October 5-7, 2012
Energy sources and policies impact the health of the current and future generations profoundly. In fact, it could be argued that pursuit and use of energy to enhance health and well-being is the gravest challenge facing the globe today. Burning fossil fuel is well known to cause many adverse health impacts–from heart and lung diseases, and cancers, to sudden death, among others. The recent monumental disaster experienced in Fukashima Japan raises serious questions and concerns about the scale of health and safety risks of nuclear energy. Both fossil and nuclear fuels also pose severe, long lasting indirect health impacts given their respective roles in profoundly degrading the global environment and life supporting climate. From the extreme drought that threatens the lives of millions in the Eastern Horn of Africa to the wildfires, hurricanes, and periodic flooding that have decimated both coasts of the US, anthropogenic climate change is increasingly-and undeniably-at the core of politics and society everywhere in the world.

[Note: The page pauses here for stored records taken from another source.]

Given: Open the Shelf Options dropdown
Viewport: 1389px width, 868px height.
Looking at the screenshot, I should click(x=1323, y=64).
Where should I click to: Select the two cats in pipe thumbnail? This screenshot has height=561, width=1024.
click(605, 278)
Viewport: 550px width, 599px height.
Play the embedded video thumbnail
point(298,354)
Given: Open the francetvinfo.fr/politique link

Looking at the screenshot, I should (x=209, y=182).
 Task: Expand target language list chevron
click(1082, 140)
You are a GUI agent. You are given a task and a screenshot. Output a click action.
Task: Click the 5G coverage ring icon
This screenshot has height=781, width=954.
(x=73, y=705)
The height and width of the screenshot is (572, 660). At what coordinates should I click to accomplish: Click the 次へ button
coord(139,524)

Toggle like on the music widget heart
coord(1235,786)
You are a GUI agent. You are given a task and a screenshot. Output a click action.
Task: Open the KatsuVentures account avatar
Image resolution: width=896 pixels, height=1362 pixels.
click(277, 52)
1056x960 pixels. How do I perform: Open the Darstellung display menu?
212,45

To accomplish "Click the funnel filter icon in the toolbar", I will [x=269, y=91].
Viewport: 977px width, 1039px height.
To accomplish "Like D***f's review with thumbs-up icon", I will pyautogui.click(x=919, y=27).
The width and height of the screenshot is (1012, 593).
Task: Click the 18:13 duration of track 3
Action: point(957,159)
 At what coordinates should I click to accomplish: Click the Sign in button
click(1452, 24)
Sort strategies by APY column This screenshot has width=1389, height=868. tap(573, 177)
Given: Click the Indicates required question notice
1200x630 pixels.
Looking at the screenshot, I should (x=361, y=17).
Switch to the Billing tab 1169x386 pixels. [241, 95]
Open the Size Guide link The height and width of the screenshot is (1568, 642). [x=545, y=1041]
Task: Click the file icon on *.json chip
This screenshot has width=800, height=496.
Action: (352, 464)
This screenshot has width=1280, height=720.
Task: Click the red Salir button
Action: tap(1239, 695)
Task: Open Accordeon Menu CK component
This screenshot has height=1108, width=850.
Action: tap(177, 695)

Yet, at the same time, as recently noted by Jeremy Rifkin:
We need to keep in mind that 40% of the human race stills lives on two dollars a day or less, in dire poverty, and the vast majority have no electricity. Without access to electricity they remain "powerless," literally and figuratively. The single most important factor in raising hundreds of millions of people out of poverty is having reliable and affordable access to green electricity. All other economic development is impossible in its absence. The democratization of energy and universal access to electricity is the indispensable starting point for improving the lives of the poorest populations of the world.
There is a growing consensus on the part of the global community that a reevaluation of energy needs and mechanisms to produce energy is imperative. Using the lens of health impacts as the focus, this conference will explore current challenges and potential remedies to global energy needs.